Materiale che ha destato l’attenzione dei “cattivi” e che ha messo in serio pericolo l’incolumità di Flynne e della sua famiglia.
La trama poi si complica e si aggroviglia, diventando spesso confusionaria e poco sistematica. Inverso – The Peripheral va guardata con un taccuino per gli appunti a portata di mano, per non perdersi le fasi salienti dell’intreccio. Un intreccio che non viene sbrogliato nel finale e che al contrario si fa ancora più intricato con l’ultimo episodio, che spiana la strada alla seconda stagione. La coppia Nolan-Joy ha puntato su un progetto ambizioso ed economicamente dispendioso. Amazon Prime Video ha investito molto sulla serie, che ha richiesto risorse ingenti per trasformare in realtà l’universo raccontato nelle pagine del romanzo di William Gibson. The Peripheral sembra aver funzionato, almeno per il momento. Gli appassionati del genere saranno soddisfatti dal grande potenziale espresso dalla serie.
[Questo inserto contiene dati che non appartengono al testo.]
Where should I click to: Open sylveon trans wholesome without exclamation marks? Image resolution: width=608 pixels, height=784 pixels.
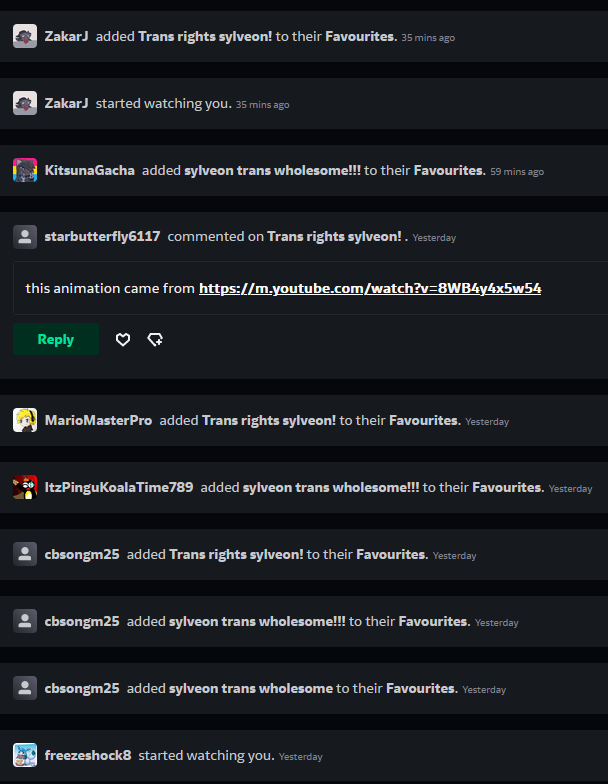tap(251, 688)
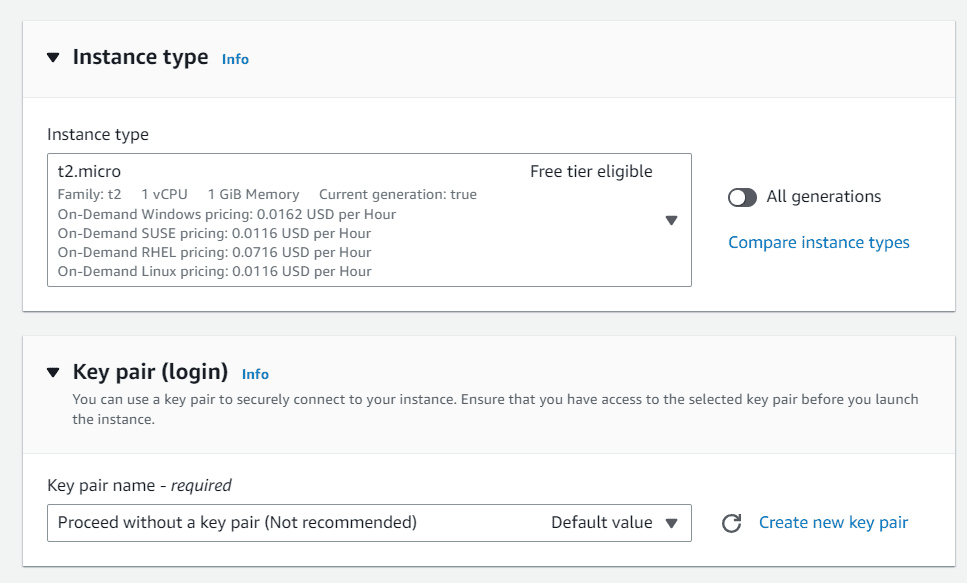Click the All generations label
Viewport: 967px width, 583px height.
click(823, 197)
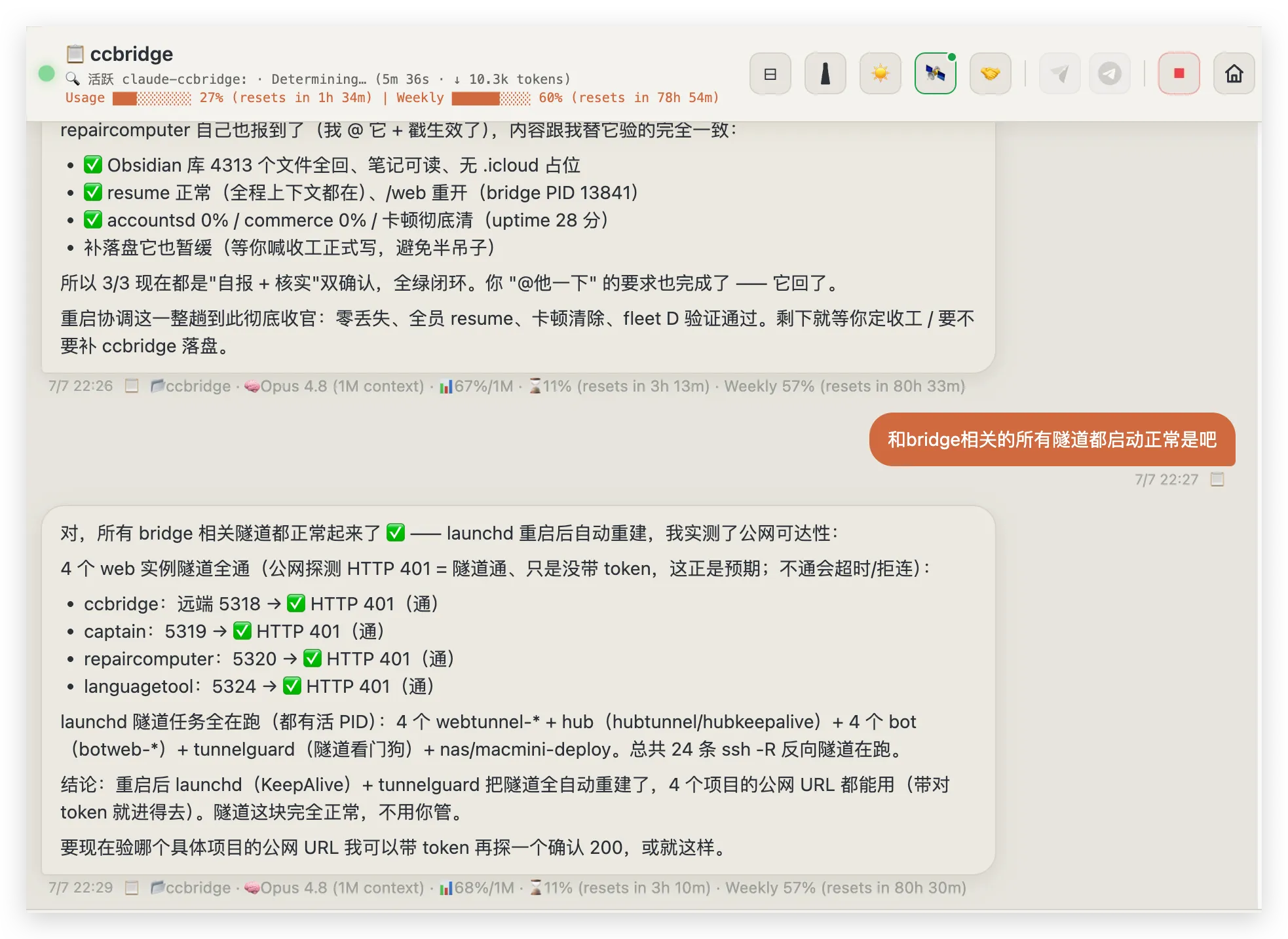This screenshot has height=939, width=1288.
Task: Go home via the house icon
Action: 1234,73
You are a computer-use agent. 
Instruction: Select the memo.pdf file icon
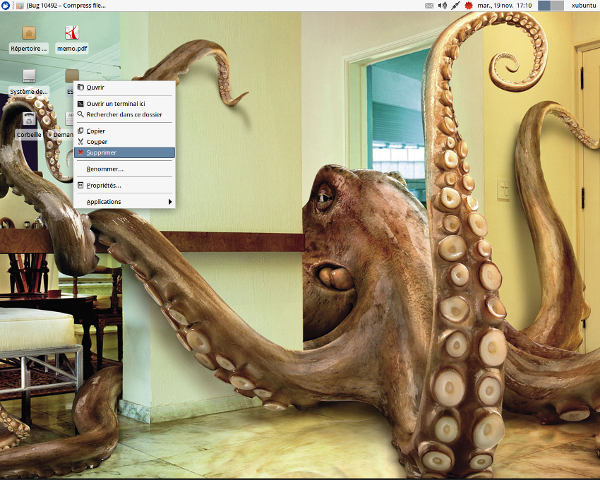[71, 34]
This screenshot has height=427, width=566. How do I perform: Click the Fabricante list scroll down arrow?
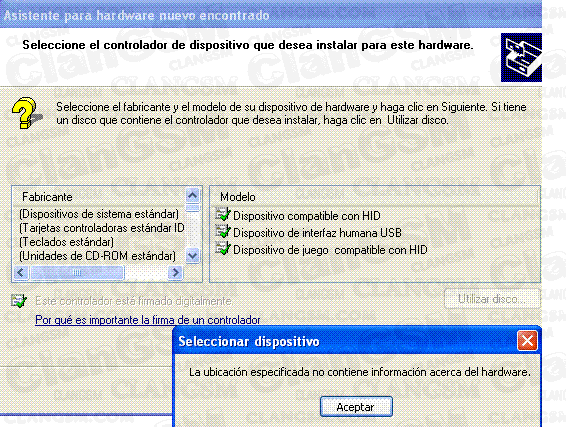click(192, 256)
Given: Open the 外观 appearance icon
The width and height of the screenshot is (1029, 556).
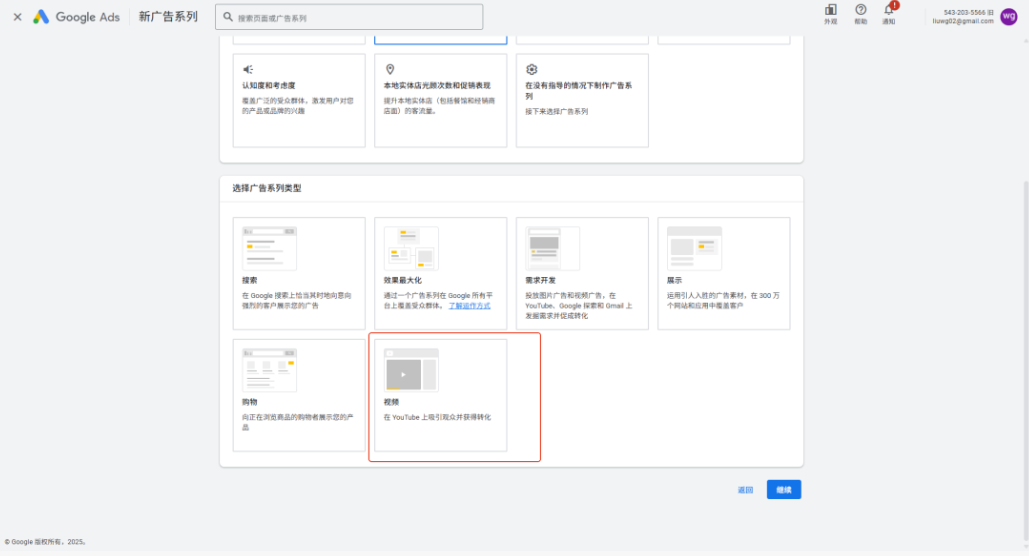Looking at the screenshot, I should pyautogui.click(x=831, y=13).
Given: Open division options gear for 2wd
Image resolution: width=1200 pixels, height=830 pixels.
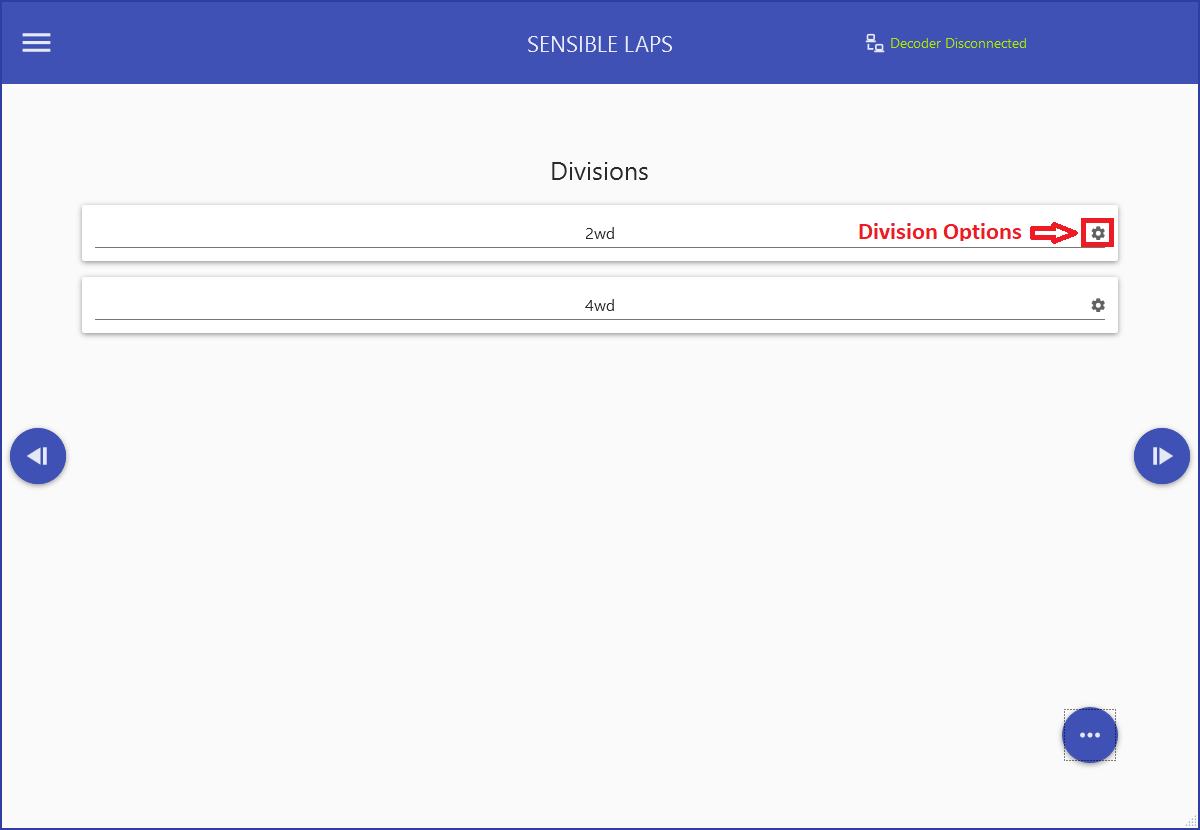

Che, per come è strutturata, si rivolge anche a un pubblico non necessariamente avvezzo ai racconti sci-fi. Il segreto è guardarla all’inverso, non come un’appendice dell’universo creato da Nolan e Joy, ma come un prodotto a sé, con tutti i suoi limiti e i suoi pregi. A trarne beneficio saremo innanzitutto noi spettatori, liberi di goderci la visione senza per forza azzardare paragoni con modelli di riferimento.